Please start any new threads on our new site at https://forums.sqlteam.com. We've got lots of great SQL Server experts to answer whatever question you can come up with.

 All Forums
 SQL Server 2005 Forums
 Transact-SQL (2005)
 Removing Duplicate Records from Select Statement

Author  Topic 

bwol
Starting Member

19 Posts

Posted - 2009-07-06 : 20:01:14
Good Evening,

The stored procedure I have below combines data from three tables, using two inner join statements.

It works fine, except I want to make one change I really can't figure out.

If there are two rows in the reports table that have the same employerID, reportmonth and reportyear, I only want the row with the highest ReportID value to be included in the table created by this stored procedure.

I've played around with this for about an hour and can't figure it out. The best idea I had was to add the following code directly before the second left join (which didn't work):


AND r.ReportID = (SELECT MAX (ReportID) From reports Where reports.EmployerID=e.EmployerID AND reports.ReportMonth=@ReportMonth AND reports.ReportYear = @ReportYear AND reports.reporttype='Monthly Dues Report')

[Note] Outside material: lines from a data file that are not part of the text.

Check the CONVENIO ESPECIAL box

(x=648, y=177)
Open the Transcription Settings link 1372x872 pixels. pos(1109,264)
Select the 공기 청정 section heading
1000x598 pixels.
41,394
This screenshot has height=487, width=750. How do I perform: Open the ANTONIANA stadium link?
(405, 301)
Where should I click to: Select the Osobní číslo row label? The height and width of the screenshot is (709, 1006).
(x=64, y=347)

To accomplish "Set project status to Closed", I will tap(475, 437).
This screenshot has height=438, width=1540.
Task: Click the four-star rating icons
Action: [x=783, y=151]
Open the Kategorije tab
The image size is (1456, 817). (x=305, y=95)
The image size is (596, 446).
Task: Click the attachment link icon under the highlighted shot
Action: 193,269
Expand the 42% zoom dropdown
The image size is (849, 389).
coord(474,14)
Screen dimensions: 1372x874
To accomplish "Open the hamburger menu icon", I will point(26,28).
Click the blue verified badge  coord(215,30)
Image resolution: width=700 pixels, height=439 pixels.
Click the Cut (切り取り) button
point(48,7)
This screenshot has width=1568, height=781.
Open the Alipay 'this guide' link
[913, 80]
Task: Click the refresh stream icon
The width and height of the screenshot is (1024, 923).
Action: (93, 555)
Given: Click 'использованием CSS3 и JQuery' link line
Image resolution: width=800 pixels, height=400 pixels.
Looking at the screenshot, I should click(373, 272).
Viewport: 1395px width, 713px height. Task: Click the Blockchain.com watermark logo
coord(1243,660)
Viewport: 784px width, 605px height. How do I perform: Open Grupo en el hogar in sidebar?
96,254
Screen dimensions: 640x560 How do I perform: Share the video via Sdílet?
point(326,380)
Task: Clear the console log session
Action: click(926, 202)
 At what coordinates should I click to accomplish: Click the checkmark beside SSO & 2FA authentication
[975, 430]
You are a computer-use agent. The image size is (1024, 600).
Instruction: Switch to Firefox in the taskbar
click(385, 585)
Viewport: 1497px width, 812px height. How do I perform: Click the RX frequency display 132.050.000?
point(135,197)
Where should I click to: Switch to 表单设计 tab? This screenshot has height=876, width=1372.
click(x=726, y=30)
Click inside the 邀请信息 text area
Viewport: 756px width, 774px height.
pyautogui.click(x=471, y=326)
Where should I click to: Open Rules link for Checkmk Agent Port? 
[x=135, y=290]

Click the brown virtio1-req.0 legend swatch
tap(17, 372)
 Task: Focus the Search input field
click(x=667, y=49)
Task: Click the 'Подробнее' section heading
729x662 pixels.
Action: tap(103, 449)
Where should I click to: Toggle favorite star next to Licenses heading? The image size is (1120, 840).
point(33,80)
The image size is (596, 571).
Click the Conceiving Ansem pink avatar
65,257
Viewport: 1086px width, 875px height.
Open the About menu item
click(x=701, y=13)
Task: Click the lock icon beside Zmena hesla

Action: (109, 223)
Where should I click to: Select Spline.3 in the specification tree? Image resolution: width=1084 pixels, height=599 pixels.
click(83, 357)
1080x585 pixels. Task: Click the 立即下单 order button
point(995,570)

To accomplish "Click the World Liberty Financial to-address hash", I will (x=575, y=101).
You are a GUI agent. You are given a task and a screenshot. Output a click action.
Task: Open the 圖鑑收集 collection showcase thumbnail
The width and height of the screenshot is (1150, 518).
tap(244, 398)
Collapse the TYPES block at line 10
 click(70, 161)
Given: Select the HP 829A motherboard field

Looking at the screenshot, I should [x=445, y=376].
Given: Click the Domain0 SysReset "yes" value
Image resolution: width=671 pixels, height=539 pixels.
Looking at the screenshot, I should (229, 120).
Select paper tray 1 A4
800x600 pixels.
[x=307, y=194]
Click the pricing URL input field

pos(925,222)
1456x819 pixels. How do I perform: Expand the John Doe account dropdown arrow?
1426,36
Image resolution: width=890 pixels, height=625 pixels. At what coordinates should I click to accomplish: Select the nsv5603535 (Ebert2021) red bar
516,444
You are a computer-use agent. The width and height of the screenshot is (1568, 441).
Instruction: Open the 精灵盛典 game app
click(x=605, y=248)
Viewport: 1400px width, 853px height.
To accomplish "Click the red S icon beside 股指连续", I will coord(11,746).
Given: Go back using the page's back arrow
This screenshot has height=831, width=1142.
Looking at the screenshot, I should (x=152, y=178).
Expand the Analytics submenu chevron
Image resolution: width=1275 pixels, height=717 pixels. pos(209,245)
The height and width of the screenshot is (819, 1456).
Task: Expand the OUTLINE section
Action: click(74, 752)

Here is the procedure. Please help. Thanks!




@ReportMonth varchar(20),
@ReportYear char(4)

AS

SELECT e.EmployerName, CONVERT(varchar(10),MAX(r.DateReceived),101) AS 'Date Report Received', r.DuesAmount as 'Reported Dues Amount',

CONVERT(varchar(10),MAX(d.DateReceived),101) AS 'Date Check Received', d.DuesAmount as 'Check Amount', d.Notes as Notes

FROM employers e

LEFT JOIN

(Select * FROM reports WHERE reports.reporttype='Monthly Dues Report') As r

ON r.EmployerID=e.EmployerID AND r.ReportMonth=@ReportMonth AND r.ReportYear = @ReportYear

LEFT JOIN

(Select * From DuesChecks) As d

ON d.EmployerID=e.EmployerID AND r.ReportMonth = @ReportMonth AND r.ReportYear = @ReportYear

GROUP BY e.EmployerName, r.DuesAmount, d.DuesAmount, d.Notes

bklr
Master Smack Fu Yak Hacker

1693 Posts

Posted - 2009-07-07 : 04:44:12
[code]
once try this
SELECT e.EmployerName,
CONVERT(varchar(10),MAX(r.DateReceived),101) AS 'Date Report Received', r.DuesAmount as 'Reported Dues Amount',
CONVERT(varchar(10),MAX(d.DateReceived),101) AS 'Date Check Received', d.DuesAmount as 'Check Amount',
d.Notes as Notes
FROM employers e
LEFT JOIN
reports As r ON r.reporttype='Monthly Dues Report' AND
r.EmployerID=e.EmployerID AND r.ReportMonth=@ReportMonth AND r.ReportYear = @ReportYear
INNER JOIN
(Select MAX(reportid),employerid,reportmonth,reportyear
FROM reports WHERE reporttype='Monthly Dues Report' GROUP BY employerid,reportmonth,reportyear) As r1
ON r1.EmployerID=r.EmployerID AND r1.ReportMonth=@ReportMonth AND r1.ReportYear = @ReportYear
LEFT JOIN
DuesChecks As d ON d.EmployerID=e.EmployerID AND r.ReportMonth = @ReportMonth AND r.ReportYear = @ReportYear
GROUP BY e.EmployerName, r.DuesAmount, d.DuesAmount, d.Notes
[/code]
Go to Top of Page

bwol
Starting Member

19 Posts

Posted - 2009-07-07 : 13:24:18
Thanks for your suggest bklr.

Unfortunately it did not solve my problem.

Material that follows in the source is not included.